Some important points about Boltzmann Machine −

  • It uses recurrent structure.
  • It consists of stochastic neurons, which consist one of the two possible states, either 1 or @
  • The neurons in this are either in adaptive (free state) or clamped (frozen state).
  • If we apply simulated annealing on discrete Hopfield network, then it would become Boltzmann Machine.

Q10. What Is Weight Initialization In Neural Networks?

Weight initialization is one of the very important steps. A bad weight initialization can prevent a network from learning but good weight initialization helps in giving a quicker convergence and a better overall error. Biases can be generally initialized to zero. The rule for setting the weights is to be close to zero without being too small.

Q11. What Is A Backpropagation?

Backpropagation is a training algorithm used for a multilayer neural networks. It moves the error information from the end of the network to all the weights inside the network and thus allows for efficient computation of the gradient.

The backpropagation algorithm can be divided into several steps:

  1. Forward propagation of training data through the network in order to generate output.
  2. Use target value and output value to compute error derivative with respect to output activations.
  3. Backpropagate to compute the derivative of the error with respect to output activations in the previous layer and continue for all hidden layers.
  4. Use the previously calculated derivatives for output and all hidden layers to calculate the error derivative with respect to weights.
  5. Update the weights.

Q12. Is It Ok To Connect From A Layer 4 Output Back To A Layer 2 Input?

Yes, this can be done considering that layer 4 output is from previous time step like in RNN. Also, we need to assume that previous input batch is sometimes- correlated with current batch.

Q13. What Is A Dropout?

Dropout is a regularization technique for reducing overfitting in neural networks. At each training step we randomly drop out (set to zero) set of nodes, thus we create a different model for each training case, all of these models share weights. It’s a form of model averaging.

Q14. What Is The Role Of The Activation Function?

The goal of an activation function is to introduce nonlinearity into the neural network so that it can learn more complex function.

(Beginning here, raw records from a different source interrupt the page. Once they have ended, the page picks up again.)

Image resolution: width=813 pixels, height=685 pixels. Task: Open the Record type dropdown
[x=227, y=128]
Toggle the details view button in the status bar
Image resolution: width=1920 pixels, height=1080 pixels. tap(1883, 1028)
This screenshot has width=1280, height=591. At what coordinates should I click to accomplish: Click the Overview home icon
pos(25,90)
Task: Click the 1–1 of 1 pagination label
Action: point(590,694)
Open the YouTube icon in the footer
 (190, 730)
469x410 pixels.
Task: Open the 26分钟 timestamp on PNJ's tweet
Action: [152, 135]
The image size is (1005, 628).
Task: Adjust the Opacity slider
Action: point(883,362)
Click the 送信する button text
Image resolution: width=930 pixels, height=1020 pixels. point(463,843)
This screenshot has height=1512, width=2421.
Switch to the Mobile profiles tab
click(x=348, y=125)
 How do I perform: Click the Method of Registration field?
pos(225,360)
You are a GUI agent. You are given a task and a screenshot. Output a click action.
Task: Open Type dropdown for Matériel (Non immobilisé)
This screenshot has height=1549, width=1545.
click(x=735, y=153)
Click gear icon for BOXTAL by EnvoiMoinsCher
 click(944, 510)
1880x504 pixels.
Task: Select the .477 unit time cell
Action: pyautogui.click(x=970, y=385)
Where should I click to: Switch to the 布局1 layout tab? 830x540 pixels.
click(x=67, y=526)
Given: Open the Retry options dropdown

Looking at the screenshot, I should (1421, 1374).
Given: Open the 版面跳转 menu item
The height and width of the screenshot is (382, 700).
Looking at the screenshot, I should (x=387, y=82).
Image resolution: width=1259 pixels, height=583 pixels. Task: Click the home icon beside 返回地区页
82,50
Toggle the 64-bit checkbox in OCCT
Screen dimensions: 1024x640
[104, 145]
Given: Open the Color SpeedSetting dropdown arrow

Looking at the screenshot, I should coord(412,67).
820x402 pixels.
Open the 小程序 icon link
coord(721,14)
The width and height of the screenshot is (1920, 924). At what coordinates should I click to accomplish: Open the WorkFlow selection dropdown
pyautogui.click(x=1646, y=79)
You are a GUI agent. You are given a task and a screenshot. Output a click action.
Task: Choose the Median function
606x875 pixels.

Without it, the neural network would be only able to learn function which is a linear combination of its input data.

Q15. Why Are Deep Networks Better Than Shallow Ones?

Both shallow and deep networks are capable of approximating any function. For the same level of accuracy, deeper networks can be much more efficient in terms of computation and number of parameters. Deeper networks are able to create deep representations, at every layer, the network learns a new, more abstract representation of the input.

Q16. Why Is Zero Initialization Not A Recommended Weight Initialization Technique?

As a result of setting weights in the network to zero, all the neurons at each layer are producing the same output and the same gradients during backpropagation.

The network can’t learn at all because there is no source of asymmetry between neurons. That is why we need to add randomness to weight initialization process.